Open ABC, and select Batch Mode. Choose folder with images (use a dedicated folder for each sequentially-taken and scene-specific image sequence) and click Add all. Tweak images (brightness, contrast, etc.) using Advanced options. Modify output file names as necessary (see below). Output should be *.tiff. Click Start. This will take a while to process.

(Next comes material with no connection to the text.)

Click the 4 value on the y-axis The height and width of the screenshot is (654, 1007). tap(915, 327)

In QT, choose File > Open Image Sequence… > (Select folder with images; use a dedicated folder for each sequentially-taken and scene-specific images) > choose Frame Rate (23.97 o4 29.97 fps). Then choose File > Save As > give it a file name, select “Make movie self contained”, and click Save. This will take a while to process. CAUTIONS: (a) file names must not be too long; use ABC to modify file names. (2) QT performs and finishes this task w/o status indicators.

QT’s output format can be changed (e.g., AVI, etc.) using the Export feature. Alternatively, convert from *.mov to another format using Ulead or Canopus.

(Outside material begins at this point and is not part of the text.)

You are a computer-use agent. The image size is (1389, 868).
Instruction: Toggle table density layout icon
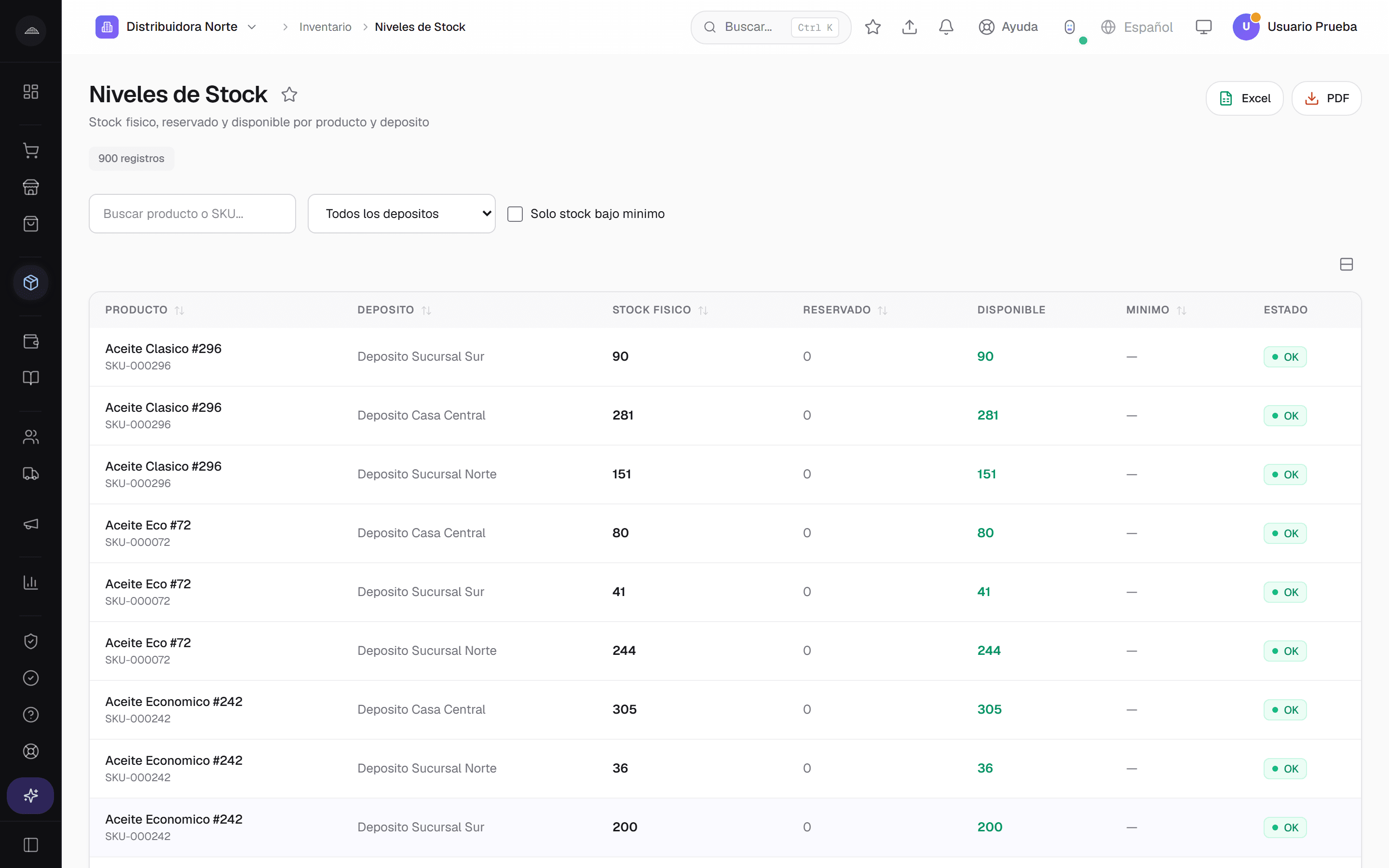pyautogui.click(x=1346, y=264)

Canopus ProCoder Express Notes:

Canopus is faster than Ulead and can create Apple *.mov files. It’s a bit trickier to configure, but the results are well worth the learning curve.

Ulead Notes:
Video Save Options:
Uncheck “Perform non-square pixel rendering”
Select Frame rate to match that chosen in QT rendering.

Canon Digital Rebel Notes:


Results of “Err 99” test using DSLR Remote. Two tests, 200 shots each, with shutter set to 1” for first and 1/60 for second, and 10-sec interval between shots for both test REVEALED NO PROBLEM. Problem may be due to use of Remote Control.

Post on dpreview.com 2005-03-27:

ERR 99 related to remote (RS60-E3) use?

On my EOS 300D, I have noted the infamous ERR 99 *randomly* cropping up while using Canon's RS60-E3 remote control. I purchased the EOS 300D in December 2004 from a reputable US dealer (B&H Photo) and have not used it that much. When I do use it, it is with the purpose of creating time-lapse movies; this requires either using either the aforementioned remote or camera-controlling software (e.g. BreezeSystems DSLR Remote Pro).

During my use, ERR 99 seems to occur *only* when using the remote – this is an inference based on specific experiments I conducted to induce ERR 99. That is, for equal number of shots – all with identical camera setting and intervals between shots – my EOS 300D erred only when RS60-E3 was in use. I have not noticed this error when using the *camera’s* shutter release but, alas, this button is not used frequently enough in my experience to make a statistically-valid inference.


"ERR 99" issue resolved. The error was indeed cause by repeatedly depressing the contact switch on the RS60-E3. If one locks the remote switch, and lets the camera fire away on its own, the problem does not crop up. I have now shot over 80,000 frames without "ERR 99" ever appearing.